Missing Angel Juan
- First edition
- Author: Francesca Lia Block
- Cover artist: Chris Michaels
- Series: Dangerous Angels
- Publication date: 1995
- Pages: pp. 144
- ISBN: 0-06-447120-9
- Preceded by: Cherokee Bat and the Goat Guys
- Followed by: Baby Be-Bop

= Missing Angel Juan =

1995 book by Francesca Lia Block

Missing Angel Juan is the fourth book in the Dangerous Angels series by Francesca Lia Block. The plot revolves around Witch Baby as she travels to New York City to find her love Angel Juan and bring him back home to Los Angeles. It was adapted for the stage in 1996.

==Plot==

The story begins with Witch Baby learning that Angel Juan is leaving to go to New York. He wants to go and discover who he is when he is not with Witch Baby. She is left broken-hearted and angry and falls into a depression before deciding to follow Angel Juan to New York.

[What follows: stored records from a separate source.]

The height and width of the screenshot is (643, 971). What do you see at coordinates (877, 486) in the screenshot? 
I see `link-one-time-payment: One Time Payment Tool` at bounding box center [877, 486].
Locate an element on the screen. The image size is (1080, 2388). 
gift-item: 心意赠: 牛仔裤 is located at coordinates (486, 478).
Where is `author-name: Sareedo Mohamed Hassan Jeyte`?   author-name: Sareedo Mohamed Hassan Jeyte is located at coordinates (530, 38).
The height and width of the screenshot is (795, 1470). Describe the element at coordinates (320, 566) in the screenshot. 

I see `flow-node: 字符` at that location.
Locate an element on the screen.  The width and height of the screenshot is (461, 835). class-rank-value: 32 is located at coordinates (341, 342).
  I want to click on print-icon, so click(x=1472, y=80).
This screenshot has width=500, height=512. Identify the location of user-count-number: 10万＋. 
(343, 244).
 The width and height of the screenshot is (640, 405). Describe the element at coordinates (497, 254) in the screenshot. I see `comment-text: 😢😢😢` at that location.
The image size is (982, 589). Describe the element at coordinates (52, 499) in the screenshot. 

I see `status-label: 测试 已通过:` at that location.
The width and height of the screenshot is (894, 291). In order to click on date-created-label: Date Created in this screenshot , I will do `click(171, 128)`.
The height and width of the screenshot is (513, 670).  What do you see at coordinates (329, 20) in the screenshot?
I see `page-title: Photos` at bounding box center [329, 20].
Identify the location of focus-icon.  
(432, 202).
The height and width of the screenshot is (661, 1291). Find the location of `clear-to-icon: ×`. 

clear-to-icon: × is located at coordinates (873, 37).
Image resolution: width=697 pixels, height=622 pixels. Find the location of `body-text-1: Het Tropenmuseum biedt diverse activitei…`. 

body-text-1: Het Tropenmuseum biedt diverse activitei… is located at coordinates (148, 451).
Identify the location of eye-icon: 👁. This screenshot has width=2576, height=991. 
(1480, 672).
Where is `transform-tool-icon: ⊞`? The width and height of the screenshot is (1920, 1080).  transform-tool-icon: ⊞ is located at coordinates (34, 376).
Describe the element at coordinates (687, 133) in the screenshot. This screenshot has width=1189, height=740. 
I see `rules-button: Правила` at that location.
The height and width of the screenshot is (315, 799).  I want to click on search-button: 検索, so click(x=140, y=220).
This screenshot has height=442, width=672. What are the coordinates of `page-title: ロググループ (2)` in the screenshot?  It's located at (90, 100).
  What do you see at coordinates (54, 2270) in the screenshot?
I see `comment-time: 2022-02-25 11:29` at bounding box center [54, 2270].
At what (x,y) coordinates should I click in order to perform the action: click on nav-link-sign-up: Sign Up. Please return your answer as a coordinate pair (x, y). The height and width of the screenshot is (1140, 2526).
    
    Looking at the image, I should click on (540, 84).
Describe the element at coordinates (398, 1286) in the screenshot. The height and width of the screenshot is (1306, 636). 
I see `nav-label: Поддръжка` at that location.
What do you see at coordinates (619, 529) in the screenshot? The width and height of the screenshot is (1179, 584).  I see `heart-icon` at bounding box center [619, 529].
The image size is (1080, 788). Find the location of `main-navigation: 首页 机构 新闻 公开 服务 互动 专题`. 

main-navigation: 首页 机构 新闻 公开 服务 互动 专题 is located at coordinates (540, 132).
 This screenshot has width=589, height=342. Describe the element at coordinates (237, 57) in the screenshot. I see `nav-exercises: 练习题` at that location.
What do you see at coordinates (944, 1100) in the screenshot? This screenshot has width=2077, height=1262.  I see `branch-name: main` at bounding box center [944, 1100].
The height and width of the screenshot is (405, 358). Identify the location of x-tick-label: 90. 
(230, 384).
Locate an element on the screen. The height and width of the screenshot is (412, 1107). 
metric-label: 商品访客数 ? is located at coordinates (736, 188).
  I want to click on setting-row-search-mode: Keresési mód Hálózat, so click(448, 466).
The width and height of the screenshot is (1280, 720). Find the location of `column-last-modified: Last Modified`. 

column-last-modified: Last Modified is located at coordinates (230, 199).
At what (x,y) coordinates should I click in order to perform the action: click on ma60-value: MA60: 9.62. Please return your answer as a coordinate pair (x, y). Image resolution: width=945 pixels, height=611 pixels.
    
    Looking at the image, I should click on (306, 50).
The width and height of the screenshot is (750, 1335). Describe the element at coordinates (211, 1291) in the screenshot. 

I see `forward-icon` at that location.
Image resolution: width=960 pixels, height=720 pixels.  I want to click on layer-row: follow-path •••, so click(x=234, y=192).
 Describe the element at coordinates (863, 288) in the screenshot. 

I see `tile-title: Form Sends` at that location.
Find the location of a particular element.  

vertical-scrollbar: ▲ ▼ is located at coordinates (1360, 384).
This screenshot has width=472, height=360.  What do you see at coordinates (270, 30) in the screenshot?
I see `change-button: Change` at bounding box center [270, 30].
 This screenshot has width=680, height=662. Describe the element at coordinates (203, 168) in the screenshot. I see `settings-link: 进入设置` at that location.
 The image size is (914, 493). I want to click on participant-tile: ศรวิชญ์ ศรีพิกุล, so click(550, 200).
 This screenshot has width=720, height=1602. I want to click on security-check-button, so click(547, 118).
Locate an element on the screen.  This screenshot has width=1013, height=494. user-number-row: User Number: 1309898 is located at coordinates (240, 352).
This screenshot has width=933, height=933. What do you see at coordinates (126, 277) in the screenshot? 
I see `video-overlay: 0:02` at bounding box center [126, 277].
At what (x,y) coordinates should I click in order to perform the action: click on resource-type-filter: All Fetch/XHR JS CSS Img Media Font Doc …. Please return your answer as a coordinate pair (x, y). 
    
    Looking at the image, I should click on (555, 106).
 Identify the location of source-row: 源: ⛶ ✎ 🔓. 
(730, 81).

In New York, Witch Baby stays at the apartment of Weetzie Bat's deceased father, Charlie Bat. He appears to Witch Baby as a ghost and becomes her companion as she searches for Angel Juan. In the end, Witch Baby and Angel Juan are reunited, but Angel Juan tells her he needs to stay in New York a while longer and she has to return to Los Angeles. Witch Baby understands, because even though they cannot be together at present, they love each other and will be together again someday.

==Reception==
Kirkus Reviews found that "Block's lyrical interplay of leitmotifs and artful allusions ... continues to be uniquely fascinating and provocative." while Publishers Weekly saw that "This odd and moving novel shares the super-hip aesthetic of its predecessors and avoids, as have all of Block's books, rehashing what has come before it." and "Magic and the rich world of fairy tale are, perhaps more than ever, distinct presences."